3. Make sure your YouTube is on restricted mode
YouTube has a built-in restricted mode that uses video titles, descriptions, metadata, community reviews, and age-restrictions to identify and filter possibly inappropriate content. And although it is not foolproof, making sure that this is on is a great start to ensuring that YouTube is safe for your kid.
4. Make a playlist for your kid
Making a playlist of pre-approved videos is another way to supervise what your children are watching. You can start by subscribing to playlists of trustworthy, kid-friendly channels – this way, newly available videos from said channels will be automatically added to your child’s playlist.
5. Set up and use a family account
Since YouTube uses a Google account, you can set up a shared account for your family so you can monitor what your children are doing on the Internet.

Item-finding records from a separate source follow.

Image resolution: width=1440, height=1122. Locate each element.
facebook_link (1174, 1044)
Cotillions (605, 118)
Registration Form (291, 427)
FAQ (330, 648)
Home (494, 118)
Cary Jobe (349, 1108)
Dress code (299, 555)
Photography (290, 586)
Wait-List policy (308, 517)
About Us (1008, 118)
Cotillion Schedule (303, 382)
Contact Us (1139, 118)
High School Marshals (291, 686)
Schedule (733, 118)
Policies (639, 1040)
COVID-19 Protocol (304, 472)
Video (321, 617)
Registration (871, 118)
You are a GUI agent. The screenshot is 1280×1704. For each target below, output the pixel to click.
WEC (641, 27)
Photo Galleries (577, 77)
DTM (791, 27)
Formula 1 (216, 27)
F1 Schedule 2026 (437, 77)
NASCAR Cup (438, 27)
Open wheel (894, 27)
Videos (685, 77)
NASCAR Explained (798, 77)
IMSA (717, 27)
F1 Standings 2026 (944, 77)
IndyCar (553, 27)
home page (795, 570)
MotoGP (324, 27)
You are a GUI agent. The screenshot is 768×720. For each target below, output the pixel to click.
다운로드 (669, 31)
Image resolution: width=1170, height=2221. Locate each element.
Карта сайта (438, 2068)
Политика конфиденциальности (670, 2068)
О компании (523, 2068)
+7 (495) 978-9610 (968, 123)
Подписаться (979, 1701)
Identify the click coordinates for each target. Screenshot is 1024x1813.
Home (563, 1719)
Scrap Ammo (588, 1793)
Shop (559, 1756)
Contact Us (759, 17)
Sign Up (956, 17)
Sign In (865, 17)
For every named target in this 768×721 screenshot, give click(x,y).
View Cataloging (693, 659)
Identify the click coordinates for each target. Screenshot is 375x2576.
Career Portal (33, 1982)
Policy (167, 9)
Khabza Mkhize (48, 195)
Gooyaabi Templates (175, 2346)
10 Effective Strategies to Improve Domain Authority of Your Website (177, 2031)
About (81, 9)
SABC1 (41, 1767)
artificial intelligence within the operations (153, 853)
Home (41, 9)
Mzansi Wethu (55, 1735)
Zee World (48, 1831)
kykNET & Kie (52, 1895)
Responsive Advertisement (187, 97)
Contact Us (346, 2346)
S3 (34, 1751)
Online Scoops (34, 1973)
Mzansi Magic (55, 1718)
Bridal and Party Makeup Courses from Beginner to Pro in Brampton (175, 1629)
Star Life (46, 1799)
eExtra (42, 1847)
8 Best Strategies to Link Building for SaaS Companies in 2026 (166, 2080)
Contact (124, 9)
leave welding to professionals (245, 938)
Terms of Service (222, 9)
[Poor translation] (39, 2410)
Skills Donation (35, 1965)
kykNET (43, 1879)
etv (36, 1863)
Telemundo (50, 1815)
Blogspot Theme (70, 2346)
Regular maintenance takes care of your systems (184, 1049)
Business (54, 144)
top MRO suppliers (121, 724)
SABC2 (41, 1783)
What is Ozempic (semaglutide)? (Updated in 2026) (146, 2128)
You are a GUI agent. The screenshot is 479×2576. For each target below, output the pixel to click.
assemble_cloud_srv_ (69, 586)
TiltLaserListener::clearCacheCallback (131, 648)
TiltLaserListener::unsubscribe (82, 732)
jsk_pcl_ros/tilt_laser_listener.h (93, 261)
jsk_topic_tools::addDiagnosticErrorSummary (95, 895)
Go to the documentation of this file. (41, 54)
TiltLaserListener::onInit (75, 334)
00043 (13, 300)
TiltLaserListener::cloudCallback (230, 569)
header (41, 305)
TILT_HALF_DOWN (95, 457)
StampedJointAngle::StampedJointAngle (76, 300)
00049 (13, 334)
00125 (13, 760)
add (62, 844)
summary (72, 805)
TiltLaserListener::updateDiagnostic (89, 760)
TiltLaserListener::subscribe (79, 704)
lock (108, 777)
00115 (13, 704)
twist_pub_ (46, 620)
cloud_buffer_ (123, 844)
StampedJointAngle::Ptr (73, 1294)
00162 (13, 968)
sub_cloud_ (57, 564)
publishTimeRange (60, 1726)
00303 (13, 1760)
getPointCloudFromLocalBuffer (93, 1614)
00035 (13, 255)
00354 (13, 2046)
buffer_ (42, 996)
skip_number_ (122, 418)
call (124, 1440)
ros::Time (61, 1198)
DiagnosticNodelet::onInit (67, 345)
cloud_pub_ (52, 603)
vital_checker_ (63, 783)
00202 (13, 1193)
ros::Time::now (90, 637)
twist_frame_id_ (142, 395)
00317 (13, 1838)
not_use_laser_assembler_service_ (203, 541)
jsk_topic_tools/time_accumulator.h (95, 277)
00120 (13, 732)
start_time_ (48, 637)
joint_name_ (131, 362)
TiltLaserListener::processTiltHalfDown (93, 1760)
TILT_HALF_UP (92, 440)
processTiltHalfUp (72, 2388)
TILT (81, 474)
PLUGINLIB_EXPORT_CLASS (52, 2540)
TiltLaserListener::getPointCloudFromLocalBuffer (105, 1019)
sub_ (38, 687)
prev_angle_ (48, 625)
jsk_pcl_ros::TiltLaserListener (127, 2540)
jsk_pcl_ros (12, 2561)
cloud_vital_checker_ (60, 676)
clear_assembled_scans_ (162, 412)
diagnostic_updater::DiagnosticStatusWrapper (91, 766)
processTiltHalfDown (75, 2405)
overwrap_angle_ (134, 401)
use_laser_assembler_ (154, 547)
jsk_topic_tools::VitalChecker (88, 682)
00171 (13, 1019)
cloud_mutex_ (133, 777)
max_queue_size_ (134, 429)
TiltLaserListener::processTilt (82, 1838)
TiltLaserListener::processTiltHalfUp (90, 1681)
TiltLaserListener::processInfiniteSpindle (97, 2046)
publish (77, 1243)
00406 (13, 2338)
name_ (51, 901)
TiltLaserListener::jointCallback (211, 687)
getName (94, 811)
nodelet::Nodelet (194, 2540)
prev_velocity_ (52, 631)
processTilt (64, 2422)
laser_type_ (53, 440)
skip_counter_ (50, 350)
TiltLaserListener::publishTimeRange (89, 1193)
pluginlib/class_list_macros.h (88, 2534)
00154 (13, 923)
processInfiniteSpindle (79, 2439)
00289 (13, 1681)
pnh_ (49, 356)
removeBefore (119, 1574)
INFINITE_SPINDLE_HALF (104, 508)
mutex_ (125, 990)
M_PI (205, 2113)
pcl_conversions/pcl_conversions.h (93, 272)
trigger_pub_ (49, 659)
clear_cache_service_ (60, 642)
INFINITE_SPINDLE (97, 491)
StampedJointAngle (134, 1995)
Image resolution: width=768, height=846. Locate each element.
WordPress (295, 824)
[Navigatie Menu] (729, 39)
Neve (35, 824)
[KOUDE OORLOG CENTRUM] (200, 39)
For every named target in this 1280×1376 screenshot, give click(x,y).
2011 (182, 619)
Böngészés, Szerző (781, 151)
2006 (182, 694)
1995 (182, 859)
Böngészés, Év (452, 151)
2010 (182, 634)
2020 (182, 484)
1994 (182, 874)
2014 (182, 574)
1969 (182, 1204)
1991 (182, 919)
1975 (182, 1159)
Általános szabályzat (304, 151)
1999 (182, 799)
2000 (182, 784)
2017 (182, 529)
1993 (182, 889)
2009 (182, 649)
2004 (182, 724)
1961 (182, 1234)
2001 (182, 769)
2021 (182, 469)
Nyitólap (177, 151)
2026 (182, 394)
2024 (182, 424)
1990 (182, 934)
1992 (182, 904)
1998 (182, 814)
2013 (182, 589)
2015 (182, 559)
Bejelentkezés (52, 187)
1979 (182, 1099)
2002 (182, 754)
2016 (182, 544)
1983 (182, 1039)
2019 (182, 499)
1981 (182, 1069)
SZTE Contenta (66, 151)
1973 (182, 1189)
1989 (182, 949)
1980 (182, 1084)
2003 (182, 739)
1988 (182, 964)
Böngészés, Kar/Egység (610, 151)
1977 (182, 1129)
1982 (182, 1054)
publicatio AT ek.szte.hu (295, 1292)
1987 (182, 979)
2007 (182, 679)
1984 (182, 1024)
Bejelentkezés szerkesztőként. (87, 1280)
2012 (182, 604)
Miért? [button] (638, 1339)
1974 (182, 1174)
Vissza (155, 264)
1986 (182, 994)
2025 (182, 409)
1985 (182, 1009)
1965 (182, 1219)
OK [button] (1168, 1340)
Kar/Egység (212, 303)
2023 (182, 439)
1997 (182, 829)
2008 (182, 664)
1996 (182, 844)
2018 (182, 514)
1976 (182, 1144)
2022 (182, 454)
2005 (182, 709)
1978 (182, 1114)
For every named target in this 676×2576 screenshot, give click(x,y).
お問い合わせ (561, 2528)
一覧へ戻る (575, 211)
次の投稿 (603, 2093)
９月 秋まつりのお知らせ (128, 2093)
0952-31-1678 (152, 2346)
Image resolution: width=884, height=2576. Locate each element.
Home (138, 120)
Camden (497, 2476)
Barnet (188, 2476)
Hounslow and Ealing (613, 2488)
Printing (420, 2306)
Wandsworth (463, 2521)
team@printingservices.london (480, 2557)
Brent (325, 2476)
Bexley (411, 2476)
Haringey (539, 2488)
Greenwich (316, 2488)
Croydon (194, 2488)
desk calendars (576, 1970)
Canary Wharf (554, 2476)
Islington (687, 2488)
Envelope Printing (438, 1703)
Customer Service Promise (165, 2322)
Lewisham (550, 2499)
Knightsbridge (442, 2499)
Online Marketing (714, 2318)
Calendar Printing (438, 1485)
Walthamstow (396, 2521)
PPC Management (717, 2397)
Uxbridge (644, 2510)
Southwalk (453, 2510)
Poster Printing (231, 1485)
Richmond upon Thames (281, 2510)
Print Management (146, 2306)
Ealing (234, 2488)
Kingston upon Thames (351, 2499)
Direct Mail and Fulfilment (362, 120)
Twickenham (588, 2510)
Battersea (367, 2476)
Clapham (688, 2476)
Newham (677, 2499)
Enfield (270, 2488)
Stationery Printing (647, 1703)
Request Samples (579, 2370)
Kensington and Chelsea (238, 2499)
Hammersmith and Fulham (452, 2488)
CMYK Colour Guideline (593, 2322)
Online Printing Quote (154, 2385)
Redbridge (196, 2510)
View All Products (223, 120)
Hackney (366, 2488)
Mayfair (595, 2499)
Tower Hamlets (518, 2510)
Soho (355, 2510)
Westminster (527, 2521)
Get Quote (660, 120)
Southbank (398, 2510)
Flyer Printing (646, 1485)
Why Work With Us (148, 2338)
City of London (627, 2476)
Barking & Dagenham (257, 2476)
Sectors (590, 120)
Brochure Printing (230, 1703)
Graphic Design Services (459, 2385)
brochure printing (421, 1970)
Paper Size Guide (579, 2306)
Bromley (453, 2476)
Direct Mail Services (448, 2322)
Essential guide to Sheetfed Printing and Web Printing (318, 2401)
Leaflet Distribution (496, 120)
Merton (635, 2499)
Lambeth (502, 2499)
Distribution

This way, you can also see the videos persons who are using the said account are watching.
6. Use a different platform
Yes, there are a lot of kid-friendly channels and content in YouTube, but technically, it’s not really built for kids (according to their terms of service, it’s not for anyone under 13-years old). So you can try out other apps and sites that are more kid-friendly. You can check out Common Sense Media’s list of alternatives here.
We are not saying that YouTube is entirely bad, or that we should completely ban our kids from using it. Instead, we should always be mindful of what our kids are exposed to and are using, and take the necessary steps to safeguard them.